## Document extract
Your source for everything mobile UA, from the basics to contentious standards, the glossary can help and inform both aspiring growth managers and experienced mobile app developers

Performance metrics

Creative Testing – Multi-Armed Bandit vs. A/B Testing -> Page 1 of

Creative Testing – Multi-Armed Bandit vs. A/B Testing

Creative testing is the way marketers compare the performance of different creatives in a campaign in order to evaluate which creatives yield better results. We will cover two methods: A/B testing, which is a commonly used method and widely known method, and the multi-armed bandit, which is less commonly known and used, usually due to its relative complexity. 

These two methods offer very different approaches to creative testing, each with its own advantages and disadvantages. The aim here is to help marketers understand these differences and bring attention to some of the limitations of A/B testing and help them make a more informed decision.

A/B Testing

A/B testing AKA Split test

An A/B test (also known as an A/B/n test or a Split Test) is designed to try out different creatives in a win/lose scenario, resulting in a “Champion” (i.e, a single winning creative). These tests are executed by running different creatives for a set amount of users and a set amount of time. This initial stage of the campaign is referred to as the exploration stage. Then, the winning creative, i.e, the one yielding better results (be it clicks, conversions, or any other set goal) is the one chosen to run for the rest of the campaign. This second stage of the campaign is the exploit portion.

This type of test is rather simple to understand and set up. It’s useful for initial testing, and when there’s a need to choose a single champion. This may be useful to test out different creatives with starkly different styles, or when there are just a few creatives (2-3 options). 

null

Considering the Audience

Creatives may perform differently on different audiences (users in different locations, new vs. existing users, etc’). If you’re running the same campaign (promoting the same product, game, or feature) on different audiences, you should test out how the same creatives perform on each of the different audiences. What works on a Japanese audience, for example, might not work for an American audience. 

The Explore-Exploit Dilemma

Part of the reason that A/B testing is easy to understand and execute is that it offers a clear distinction between the exploration period and the exploitation period of the campaign. There’s a clear separation between the two stages. 

The exploration period is the time in which all of the creatives are tested against one another on the same audience, and the exploitation period is when the winning creative runs exclusively. The name exploitation refers to taking advantage of the gathered data from the exploration period. 

Other than its relative simplicity, A/B testing offers control during the exploration period since advertisers can set in advance the audience, as well as the running time, which means that they can limit the budget spent “unoptimized”.

## To-do list
A. In the creative testing text, what name is given to the single winning creative that an A/B test produces?
B. Pick up the creative testing text after its last sentence and keep writing it.
The lines after this text are separate material and have nothing to do with it.

## Given data

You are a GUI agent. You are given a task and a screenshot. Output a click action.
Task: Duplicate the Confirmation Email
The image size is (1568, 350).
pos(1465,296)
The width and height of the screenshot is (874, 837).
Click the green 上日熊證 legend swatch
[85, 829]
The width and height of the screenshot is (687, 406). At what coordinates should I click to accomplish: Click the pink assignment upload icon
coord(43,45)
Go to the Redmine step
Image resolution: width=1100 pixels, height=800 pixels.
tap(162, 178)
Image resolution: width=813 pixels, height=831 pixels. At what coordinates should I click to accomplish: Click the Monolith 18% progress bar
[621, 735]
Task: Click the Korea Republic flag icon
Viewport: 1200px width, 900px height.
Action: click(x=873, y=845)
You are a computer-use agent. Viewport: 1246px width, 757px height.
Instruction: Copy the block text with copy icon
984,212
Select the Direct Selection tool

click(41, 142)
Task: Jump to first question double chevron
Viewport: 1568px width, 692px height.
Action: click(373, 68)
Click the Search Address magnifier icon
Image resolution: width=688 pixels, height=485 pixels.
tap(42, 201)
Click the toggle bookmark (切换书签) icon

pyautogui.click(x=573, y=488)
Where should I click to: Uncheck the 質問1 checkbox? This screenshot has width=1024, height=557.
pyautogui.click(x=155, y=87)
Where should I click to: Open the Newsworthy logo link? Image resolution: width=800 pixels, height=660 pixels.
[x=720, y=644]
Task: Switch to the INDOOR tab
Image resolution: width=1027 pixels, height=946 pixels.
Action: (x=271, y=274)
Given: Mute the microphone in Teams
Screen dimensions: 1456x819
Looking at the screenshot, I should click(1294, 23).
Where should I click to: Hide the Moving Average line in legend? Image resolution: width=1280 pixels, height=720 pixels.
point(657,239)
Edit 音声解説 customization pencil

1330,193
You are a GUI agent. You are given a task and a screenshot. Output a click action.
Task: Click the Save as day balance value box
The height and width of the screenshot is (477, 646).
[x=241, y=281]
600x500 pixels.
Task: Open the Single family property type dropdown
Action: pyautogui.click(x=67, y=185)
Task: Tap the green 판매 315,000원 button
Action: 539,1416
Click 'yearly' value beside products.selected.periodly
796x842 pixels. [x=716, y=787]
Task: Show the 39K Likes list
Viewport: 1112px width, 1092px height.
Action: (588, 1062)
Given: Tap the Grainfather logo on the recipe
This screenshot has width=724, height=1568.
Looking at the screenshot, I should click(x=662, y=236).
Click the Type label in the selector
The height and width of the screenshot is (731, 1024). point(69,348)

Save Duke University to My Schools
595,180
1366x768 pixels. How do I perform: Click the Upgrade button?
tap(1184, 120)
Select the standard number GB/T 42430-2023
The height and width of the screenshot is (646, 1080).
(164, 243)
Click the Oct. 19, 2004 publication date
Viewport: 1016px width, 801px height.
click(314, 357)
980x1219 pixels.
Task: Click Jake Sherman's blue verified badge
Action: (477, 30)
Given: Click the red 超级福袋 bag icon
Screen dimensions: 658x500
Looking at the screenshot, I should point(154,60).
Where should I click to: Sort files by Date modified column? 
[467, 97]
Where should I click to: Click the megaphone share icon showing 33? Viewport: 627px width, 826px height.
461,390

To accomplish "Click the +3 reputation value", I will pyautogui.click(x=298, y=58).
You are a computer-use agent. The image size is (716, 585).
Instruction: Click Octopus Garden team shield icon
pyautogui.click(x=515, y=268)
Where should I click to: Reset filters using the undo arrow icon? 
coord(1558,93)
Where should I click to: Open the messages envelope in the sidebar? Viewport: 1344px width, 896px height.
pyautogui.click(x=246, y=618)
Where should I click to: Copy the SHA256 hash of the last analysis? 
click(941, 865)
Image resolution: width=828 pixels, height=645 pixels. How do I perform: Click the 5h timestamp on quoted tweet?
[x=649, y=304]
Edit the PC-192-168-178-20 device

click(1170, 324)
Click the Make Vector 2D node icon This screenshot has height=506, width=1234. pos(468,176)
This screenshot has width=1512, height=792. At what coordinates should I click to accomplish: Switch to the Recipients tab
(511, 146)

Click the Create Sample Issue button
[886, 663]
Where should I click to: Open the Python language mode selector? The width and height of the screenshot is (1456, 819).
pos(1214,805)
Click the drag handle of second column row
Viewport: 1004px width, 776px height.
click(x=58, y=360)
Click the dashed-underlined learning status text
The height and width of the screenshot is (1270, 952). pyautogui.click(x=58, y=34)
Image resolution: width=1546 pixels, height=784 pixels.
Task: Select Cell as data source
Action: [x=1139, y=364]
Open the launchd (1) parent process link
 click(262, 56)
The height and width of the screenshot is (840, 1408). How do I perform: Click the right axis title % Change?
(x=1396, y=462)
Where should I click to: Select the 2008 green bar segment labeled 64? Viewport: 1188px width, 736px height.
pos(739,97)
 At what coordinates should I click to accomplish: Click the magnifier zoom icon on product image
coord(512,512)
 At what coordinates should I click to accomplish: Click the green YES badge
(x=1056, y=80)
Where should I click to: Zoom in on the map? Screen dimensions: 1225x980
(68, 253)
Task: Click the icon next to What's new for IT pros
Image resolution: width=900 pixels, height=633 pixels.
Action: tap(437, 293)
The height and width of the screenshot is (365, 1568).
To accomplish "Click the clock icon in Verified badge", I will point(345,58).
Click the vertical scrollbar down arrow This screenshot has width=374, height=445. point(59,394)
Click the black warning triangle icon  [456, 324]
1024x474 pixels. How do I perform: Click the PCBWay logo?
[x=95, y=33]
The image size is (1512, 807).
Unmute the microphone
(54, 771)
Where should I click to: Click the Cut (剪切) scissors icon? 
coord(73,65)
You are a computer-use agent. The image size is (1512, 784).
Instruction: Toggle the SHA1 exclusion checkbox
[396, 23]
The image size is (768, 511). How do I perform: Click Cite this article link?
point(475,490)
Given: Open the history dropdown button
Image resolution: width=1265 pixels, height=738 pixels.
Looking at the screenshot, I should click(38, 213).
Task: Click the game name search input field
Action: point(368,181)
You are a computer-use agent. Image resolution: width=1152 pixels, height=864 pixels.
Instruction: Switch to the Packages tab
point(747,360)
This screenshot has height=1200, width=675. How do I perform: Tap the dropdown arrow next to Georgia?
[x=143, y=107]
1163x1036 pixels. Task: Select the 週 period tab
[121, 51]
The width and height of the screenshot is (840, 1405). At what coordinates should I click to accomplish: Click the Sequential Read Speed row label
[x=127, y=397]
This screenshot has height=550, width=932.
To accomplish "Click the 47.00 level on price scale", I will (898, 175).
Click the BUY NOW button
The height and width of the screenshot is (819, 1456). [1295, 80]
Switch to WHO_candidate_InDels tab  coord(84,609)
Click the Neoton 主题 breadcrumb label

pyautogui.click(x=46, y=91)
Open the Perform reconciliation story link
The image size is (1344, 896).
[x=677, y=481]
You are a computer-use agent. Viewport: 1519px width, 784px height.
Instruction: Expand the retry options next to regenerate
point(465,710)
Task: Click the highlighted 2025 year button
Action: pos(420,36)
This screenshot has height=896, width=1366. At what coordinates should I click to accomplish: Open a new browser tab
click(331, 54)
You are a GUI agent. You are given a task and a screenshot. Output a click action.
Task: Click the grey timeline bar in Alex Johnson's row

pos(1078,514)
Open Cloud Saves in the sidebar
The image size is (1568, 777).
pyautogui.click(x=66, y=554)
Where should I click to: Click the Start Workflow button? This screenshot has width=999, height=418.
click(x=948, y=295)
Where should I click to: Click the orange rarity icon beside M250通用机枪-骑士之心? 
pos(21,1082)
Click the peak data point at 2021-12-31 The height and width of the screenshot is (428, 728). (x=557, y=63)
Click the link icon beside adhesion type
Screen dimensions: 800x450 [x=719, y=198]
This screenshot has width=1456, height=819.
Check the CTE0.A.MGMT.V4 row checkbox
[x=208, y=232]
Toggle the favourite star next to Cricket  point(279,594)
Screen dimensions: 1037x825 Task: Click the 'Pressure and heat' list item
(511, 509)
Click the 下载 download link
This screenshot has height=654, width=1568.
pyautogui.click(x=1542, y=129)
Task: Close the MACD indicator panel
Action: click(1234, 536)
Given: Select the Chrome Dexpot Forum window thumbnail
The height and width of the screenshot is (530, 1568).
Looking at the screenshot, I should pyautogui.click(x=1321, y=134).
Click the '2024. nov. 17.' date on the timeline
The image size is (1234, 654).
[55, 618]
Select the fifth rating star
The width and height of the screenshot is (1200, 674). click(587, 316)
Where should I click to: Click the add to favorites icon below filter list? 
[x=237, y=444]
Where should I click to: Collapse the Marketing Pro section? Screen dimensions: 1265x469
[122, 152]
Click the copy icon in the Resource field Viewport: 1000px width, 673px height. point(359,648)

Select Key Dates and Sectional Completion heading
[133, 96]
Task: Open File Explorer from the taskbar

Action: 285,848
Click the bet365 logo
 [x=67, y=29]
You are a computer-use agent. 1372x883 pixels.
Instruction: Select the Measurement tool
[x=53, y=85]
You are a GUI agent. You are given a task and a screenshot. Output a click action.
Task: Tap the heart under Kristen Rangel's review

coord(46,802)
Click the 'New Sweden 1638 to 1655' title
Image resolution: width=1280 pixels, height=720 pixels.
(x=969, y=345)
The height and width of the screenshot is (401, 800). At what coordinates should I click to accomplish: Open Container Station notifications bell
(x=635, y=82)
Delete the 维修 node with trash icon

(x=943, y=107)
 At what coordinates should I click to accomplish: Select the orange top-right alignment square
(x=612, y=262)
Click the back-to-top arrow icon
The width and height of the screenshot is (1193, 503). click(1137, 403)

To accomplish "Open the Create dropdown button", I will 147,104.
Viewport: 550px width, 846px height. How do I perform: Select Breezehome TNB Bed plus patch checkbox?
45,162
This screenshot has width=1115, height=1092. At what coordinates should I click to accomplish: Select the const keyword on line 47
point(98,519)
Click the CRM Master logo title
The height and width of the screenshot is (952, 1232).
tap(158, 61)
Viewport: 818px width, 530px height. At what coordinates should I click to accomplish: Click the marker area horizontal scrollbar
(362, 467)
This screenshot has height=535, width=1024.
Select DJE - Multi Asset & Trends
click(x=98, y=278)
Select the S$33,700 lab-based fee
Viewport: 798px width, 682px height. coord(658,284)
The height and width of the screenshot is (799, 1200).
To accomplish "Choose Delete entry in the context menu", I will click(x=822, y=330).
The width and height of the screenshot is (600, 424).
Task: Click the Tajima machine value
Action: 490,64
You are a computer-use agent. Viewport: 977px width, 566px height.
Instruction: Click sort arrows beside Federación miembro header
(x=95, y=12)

## Expected responses
A. A "Champion."

B.
The Caveats of A/B Testing

The simplicity of the test is inviting but there are some disadvantages that should be taken into consideration. 

  1. Limited Testing – since the aim is to shorten the exploration as much as possible (as to not waste budget on less effective creatives), the audience on which the creatives are tested is significantly smaller than the overall audience. Marketers would want to choose the smallest possible audience to run these different ads on before settling on a creative, which means their sample might not be truly representative of the wider audience. 
  2. Higher Overall Costs – even if marketers are testing their ads on the smallest possible audience, budget is still equally spent on creatives that aren’t working as well as the winning creative. They may be 1% worse than the winning creative, but they may also be 50% worse – and in both cases the spent on these creatives will be equal during the testing stage. 
  3. May Be Arbitrary – there are no set best practices or simple correct settings for an A/B test. It depends on the size of the overall audience, the budget, the creatives, and how much they differ. The results may not be as conclusive as you’d like them to. You may get a very small margin separating between the winning creative and other tested creatives, which may be caused because the audience you’ve tested was too small or that both creatives were just as good, and there was no distinctive winner – a true “champion” creative.  
Info Container

A Holistic Overview - CPI and Other Performance KPIs

While creative testing helps determine which creative is the best-performing one, in and of itself it’s not the single indicator for the campaign’s success. Since, as you well know by now, CPI, while instrumental, does not necessarily indicate users’ quality. As we’ve previously covered, performance is measured by more than a single KPI. In our entry App Growth Metrics we take a look at pre-install, and post-install metrics and how they serve as early indicators of the campaign’s potential. In another entry, The Cornerstone KPIs for Mobile UA, we look at value-based KPIs, which are usually harder to calculate but serve as well-based predictive indicators. In order to get a holistic overview of the campaign, all of these KPIs should be taken into consideration.

While our focus here is on creatives testing, A/B testing can be used in many different ways. When explaining their split test tool, AppsFlyer mentions testing different media sources, ad placements, and more.

Adjust, on the other hand, offers running an in-app A/B test, as well as a marketing campaign test, and adds a few important best practices.

The Multi-Armed Bandit (MAB)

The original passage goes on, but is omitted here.